# [Activity]
Which lines of the data below include the string "Delete"? Return each of them.

# [Source data]
○ ○ ○
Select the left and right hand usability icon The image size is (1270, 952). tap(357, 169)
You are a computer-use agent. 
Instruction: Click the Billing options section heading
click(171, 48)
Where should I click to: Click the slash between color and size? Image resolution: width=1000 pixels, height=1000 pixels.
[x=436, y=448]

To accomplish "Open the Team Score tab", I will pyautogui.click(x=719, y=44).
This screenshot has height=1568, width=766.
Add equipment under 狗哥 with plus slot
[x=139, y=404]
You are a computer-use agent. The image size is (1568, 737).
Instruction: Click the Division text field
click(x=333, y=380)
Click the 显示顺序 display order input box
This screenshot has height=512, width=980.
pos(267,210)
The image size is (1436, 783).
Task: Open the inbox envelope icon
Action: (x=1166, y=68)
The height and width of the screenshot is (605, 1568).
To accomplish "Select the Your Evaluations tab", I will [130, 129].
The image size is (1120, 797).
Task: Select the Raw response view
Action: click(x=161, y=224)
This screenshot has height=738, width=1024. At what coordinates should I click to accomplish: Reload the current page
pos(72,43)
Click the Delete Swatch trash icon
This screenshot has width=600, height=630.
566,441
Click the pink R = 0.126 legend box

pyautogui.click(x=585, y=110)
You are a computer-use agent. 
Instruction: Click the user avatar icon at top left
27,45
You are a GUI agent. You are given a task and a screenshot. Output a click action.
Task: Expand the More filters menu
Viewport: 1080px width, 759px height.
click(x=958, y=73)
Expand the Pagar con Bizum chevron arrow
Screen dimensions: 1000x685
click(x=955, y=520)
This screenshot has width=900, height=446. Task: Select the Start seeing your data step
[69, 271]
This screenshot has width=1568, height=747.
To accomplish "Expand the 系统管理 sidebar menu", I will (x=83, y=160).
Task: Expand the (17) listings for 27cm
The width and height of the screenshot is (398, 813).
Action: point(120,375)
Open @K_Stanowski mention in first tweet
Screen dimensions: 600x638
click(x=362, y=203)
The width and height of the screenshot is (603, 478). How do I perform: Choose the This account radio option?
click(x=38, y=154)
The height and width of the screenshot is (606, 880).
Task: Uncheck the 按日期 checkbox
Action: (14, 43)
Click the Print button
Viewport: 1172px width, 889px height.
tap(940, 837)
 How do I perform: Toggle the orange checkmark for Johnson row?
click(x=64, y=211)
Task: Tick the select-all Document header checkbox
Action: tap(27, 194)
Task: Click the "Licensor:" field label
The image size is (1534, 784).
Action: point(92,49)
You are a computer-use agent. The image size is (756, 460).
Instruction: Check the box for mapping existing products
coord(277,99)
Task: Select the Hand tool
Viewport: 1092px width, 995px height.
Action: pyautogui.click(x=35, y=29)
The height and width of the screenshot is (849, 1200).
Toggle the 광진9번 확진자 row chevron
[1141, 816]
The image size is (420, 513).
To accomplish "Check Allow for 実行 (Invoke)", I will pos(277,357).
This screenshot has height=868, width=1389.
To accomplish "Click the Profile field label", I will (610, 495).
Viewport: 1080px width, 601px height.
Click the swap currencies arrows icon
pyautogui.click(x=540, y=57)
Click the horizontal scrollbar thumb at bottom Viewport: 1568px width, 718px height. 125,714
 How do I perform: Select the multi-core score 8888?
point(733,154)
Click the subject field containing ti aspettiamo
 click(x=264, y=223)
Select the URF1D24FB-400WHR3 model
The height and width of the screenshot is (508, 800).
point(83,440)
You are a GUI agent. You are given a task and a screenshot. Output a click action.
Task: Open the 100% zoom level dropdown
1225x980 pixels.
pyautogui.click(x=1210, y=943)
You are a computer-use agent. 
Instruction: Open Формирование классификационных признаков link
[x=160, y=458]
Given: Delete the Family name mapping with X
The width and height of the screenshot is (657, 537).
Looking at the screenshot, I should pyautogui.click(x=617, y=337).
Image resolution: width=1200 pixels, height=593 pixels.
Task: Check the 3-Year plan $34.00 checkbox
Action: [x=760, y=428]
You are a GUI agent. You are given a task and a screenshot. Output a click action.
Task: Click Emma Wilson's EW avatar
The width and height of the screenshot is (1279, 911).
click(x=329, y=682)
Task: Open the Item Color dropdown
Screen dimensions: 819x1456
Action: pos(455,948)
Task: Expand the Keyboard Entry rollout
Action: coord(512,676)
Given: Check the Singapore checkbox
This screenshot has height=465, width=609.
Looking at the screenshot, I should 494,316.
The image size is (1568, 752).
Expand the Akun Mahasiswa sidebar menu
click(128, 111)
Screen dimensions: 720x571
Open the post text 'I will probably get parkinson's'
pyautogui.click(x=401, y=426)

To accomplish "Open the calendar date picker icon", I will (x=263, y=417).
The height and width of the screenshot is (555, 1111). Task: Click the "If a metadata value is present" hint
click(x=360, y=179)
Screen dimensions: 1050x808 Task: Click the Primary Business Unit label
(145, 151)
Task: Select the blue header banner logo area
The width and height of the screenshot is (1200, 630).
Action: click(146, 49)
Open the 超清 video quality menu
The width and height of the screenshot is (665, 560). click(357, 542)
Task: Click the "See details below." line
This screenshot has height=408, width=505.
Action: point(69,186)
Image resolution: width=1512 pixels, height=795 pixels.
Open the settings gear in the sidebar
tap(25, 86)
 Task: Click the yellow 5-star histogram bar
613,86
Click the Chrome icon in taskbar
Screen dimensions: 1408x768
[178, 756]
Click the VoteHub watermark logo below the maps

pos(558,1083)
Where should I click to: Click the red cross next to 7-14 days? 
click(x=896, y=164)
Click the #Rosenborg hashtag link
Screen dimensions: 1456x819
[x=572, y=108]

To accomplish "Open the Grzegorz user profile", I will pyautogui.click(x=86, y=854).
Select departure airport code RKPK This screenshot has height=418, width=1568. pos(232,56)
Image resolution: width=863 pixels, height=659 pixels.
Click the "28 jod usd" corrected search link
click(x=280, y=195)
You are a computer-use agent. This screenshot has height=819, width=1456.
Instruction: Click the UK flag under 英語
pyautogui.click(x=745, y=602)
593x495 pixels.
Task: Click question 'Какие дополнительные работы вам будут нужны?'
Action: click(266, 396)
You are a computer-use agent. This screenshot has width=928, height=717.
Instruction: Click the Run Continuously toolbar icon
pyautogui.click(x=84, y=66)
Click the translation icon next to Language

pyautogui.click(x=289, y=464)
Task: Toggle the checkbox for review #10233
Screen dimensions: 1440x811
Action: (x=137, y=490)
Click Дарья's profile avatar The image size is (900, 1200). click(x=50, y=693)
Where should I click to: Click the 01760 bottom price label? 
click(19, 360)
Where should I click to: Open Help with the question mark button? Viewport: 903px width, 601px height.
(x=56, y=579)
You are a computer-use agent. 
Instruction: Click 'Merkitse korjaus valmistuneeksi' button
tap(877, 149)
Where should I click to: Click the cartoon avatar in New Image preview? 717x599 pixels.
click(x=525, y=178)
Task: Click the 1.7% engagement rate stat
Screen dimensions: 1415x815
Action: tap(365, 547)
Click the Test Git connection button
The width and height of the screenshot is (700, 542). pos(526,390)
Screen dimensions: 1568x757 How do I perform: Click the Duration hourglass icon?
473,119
○ ○ ○
# [Response area]
Click the Delete Swatch trash icon
Given: Delete the Family name mapping with X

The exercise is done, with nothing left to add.